Please return the lines from the one with "Task: Click the status" through the end of the listing below, word for word, with every picture left out.

Entries shown Block Start

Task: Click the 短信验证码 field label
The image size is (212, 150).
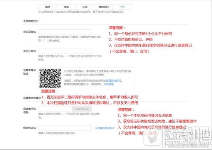Action: coord(29,128)
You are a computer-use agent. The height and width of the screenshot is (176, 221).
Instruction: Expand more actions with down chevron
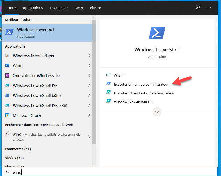pyautogui.click(x=157, y=112)
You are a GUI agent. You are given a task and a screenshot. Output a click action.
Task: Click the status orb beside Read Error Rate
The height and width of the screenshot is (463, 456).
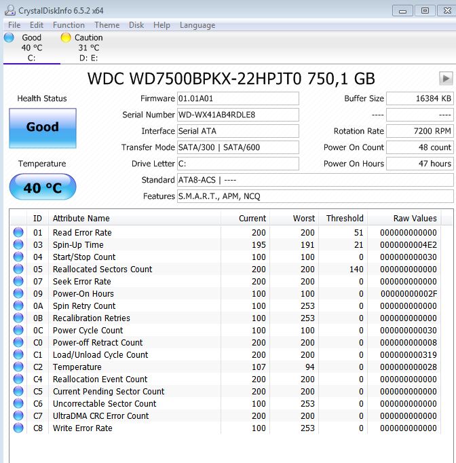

Entries shown Block End

- Task response -
Task: Click the status orb beside Read Error Rate
The height and width of the screenshot is (463, 456).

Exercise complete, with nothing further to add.